> Problem requirements: Produce as output only the lines below starting at the line with "Open the headset support icon" and continuing through the line with "Task: Click the gray", each one exactly as written.

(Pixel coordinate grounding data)
┏━━
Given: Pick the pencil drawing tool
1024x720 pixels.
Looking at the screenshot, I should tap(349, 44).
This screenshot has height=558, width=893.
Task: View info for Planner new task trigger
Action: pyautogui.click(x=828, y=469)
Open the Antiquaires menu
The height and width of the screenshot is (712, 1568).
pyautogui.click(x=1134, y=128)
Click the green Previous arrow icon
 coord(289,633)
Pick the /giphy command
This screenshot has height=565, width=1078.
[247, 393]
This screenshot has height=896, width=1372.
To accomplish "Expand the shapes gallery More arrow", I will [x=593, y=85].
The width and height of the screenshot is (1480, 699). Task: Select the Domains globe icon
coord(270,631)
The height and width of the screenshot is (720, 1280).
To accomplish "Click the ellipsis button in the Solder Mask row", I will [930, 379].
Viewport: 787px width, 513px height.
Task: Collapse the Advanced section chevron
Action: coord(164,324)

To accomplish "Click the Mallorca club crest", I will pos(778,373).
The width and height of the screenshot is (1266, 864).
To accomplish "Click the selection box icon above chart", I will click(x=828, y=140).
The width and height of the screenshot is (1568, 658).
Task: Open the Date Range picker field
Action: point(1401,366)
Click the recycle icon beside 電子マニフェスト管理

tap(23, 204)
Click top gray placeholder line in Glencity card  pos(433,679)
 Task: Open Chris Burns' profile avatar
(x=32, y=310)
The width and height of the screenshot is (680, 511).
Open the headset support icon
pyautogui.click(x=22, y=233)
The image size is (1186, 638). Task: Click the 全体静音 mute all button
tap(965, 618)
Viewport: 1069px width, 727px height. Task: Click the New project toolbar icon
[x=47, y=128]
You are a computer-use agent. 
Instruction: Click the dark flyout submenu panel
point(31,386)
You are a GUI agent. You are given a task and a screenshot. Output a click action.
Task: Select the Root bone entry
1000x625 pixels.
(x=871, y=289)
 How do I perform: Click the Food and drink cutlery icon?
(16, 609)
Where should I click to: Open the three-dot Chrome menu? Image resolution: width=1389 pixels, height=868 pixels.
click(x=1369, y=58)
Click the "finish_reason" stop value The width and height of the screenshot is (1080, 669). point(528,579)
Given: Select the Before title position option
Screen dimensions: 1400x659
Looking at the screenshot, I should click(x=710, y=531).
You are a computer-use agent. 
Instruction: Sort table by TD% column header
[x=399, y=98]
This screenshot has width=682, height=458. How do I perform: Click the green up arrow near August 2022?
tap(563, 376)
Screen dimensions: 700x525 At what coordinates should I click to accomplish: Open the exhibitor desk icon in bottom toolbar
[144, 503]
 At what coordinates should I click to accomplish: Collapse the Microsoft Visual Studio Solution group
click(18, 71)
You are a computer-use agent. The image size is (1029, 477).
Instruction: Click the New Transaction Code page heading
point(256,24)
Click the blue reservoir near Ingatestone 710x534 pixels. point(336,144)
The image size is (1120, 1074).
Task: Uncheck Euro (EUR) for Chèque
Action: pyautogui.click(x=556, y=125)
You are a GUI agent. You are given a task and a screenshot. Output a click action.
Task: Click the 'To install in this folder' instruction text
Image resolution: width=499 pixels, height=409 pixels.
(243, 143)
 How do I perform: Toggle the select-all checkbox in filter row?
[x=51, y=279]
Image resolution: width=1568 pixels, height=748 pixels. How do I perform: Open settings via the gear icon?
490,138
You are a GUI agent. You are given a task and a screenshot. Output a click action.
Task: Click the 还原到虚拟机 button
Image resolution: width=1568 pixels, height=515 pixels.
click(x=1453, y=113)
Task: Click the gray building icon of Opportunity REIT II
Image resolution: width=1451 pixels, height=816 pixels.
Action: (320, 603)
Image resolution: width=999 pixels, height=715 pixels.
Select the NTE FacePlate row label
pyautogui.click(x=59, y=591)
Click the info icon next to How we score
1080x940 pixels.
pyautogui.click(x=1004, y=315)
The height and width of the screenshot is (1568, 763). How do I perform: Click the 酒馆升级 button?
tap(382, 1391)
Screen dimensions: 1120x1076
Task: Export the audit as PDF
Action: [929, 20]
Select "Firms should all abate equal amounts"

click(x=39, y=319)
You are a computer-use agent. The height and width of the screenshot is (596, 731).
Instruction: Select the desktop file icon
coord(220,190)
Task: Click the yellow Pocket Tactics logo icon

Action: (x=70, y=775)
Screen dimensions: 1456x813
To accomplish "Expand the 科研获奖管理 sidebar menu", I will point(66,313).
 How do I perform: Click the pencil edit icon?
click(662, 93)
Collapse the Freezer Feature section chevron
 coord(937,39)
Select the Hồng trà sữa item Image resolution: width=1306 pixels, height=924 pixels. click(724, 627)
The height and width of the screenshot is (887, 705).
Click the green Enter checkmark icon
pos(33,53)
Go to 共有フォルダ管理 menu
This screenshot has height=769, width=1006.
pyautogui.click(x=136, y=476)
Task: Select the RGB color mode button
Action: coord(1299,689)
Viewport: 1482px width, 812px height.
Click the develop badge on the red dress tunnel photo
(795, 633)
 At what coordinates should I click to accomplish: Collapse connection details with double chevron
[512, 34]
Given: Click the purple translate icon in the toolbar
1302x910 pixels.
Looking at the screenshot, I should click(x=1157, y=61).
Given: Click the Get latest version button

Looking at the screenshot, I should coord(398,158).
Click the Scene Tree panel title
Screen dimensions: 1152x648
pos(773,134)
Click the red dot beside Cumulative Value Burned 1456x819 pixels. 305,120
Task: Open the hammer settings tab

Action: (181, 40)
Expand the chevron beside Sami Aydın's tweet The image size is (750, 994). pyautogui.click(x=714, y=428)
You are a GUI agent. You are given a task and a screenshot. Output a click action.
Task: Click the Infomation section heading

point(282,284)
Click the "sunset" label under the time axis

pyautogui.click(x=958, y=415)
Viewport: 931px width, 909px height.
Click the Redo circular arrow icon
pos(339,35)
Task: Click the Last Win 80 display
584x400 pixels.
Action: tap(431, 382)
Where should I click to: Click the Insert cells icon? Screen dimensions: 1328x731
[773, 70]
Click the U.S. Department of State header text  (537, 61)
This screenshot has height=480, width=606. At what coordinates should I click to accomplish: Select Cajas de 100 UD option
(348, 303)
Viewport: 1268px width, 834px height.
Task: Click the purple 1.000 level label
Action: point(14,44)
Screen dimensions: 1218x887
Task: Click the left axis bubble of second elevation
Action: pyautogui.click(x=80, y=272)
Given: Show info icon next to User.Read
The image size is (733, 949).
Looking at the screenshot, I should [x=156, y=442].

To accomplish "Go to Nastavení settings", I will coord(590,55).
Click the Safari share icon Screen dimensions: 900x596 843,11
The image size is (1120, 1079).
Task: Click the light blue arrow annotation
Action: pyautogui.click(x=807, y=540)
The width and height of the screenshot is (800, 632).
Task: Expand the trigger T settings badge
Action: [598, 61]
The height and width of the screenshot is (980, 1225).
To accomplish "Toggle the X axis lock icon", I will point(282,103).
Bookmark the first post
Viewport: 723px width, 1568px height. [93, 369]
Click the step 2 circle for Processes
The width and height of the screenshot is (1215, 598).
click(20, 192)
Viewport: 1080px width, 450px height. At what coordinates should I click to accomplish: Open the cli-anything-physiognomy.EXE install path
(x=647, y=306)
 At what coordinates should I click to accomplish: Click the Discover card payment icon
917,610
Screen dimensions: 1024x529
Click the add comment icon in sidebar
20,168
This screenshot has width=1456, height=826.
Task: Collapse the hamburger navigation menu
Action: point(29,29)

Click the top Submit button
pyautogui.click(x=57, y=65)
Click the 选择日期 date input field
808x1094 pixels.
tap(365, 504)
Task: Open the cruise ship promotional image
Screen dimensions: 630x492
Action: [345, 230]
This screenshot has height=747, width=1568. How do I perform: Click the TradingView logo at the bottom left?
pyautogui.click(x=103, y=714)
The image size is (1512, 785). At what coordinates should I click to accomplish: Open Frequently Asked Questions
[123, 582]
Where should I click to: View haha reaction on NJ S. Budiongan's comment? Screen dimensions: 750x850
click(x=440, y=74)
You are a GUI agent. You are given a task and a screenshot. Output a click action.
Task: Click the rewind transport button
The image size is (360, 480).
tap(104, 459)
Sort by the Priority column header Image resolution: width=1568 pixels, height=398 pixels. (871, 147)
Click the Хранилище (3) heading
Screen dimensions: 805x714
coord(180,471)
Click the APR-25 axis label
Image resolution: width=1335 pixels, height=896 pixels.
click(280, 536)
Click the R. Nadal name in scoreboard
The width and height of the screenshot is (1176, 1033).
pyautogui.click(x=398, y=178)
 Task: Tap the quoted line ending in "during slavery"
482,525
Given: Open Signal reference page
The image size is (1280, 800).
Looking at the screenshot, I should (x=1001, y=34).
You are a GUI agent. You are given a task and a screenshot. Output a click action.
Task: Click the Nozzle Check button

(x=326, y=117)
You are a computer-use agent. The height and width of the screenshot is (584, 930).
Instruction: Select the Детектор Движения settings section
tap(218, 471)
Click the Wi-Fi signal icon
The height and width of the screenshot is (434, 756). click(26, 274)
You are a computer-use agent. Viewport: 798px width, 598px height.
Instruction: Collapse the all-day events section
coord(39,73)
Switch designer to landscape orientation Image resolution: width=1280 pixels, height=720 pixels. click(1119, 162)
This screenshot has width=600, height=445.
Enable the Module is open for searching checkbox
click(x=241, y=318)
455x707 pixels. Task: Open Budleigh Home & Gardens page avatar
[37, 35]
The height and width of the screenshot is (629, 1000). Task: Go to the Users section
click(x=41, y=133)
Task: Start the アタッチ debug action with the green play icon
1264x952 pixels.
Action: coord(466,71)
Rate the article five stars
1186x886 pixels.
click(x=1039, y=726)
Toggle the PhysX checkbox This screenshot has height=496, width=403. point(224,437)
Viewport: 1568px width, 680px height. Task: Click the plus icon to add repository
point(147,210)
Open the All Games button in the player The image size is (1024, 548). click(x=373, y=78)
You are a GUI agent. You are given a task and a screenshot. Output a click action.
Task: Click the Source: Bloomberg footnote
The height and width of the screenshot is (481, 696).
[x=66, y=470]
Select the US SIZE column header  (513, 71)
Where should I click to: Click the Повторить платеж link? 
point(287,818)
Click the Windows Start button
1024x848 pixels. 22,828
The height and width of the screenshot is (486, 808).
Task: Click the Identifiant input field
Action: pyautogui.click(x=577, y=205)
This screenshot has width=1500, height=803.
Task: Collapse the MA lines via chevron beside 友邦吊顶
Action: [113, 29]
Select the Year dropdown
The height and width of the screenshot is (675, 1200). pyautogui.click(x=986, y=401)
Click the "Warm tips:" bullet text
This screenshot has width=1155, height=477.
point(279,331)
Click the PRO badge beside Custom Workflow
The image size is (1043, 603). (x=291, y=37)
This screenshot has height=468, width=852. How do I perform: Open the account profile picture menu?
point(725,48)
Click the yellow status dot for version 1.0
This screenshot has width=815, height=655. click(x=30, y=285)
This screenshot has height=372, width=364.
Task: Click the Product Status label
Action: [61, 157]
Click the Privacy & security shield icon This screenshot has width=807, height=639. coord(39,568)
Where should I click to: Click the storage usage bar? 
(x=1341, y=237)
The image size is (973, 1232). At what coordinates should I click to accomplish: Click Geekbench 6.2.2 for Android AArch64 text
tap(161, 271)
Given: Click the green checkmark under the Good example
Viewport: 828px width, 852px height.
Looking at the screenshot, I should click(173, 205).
┗━━
> Written response:
Open the headset support icon
pyautogui.click(x=22, y=233)
The image size is (1186, 638). Task: Click the 全体静音 mute all button
tap(965, 618)
Viewport: 1069px width, 727px height. Task: Click the New project toolbar icon
[x=47, y=128]
You are a computer-use agent. 
Instruction: Click the dark flyout submenu panel
point(31,386)
You are a GUI agent. You are given a task and a screenshot. Output a click action.
Task: Select the Root bone entry
1000x625 pixels.
(x=871, y=289)
 How do I perform: Click the Food and drink cutlery icon?
(16, 609)
Where should I click to: Open the three-dot Chrome menu? Image resolution: width=1389 pixels, height=868 pixels.
click(x=1369, y=58)
Click the "finish_reason" stop value The width and height of the screenshot is (1080, 669). point(528,579)
Given: Select the Before title position option
Screen dimensions: 1400x659
Looking at the screenshot, I should click(x=710, y=531).
You are a computer-use agent. 
Instruction: Sort table by TD% column header
[x=399, y=98]
This screenshot has width=682, height=458. How do I perform: Click the green up arrow near August 2022?
tap(563, 376)
Screen dimensions: 700x525 At what coordinates should I click to accomplish: Open the exhibitor desk icon in bottom toolbar
[144, 503]
 At what coordinates should I click to accomplish: Collapse the Microsoft Visual Studio Solution group
click(18, 71)
You are a computer-use agent. The image size is (1029, 477).
Instruction: Click the New Transaction Code page heading
point(256,24)
Click the blue reservoir near Ingatestone 710x534 pixels. point(336,144)
The image size is (1120, 1074).
Task: Uncheck Euro (EUR) for Chèque
Action: pyautogui.click(x=556, y=125)
You are a GUI agent. You are given a task and a screenshot. Output a click action.
Task: Click the 'To install in this folder' instruction text
Image resolution: width=499 pixels, height=409 pixels.
(243, 143)
 How do I perform: Toggle the select-all checkbox in filter row?
[x=51, y=279]
Image resolution: width=1568 pixels, height=748 pixels. How do I perform: Open settings via the gear icon?
490,138
You are a GUI agent. You are given a task and a screenshot. Output a click action.
Task: Click the 还原到虚拟机 button
Image resolution: width=1568 pixels, height=515 pixels.
click(x=1453, y=113)
Task: Click the gray building icon of Opportunity REIT II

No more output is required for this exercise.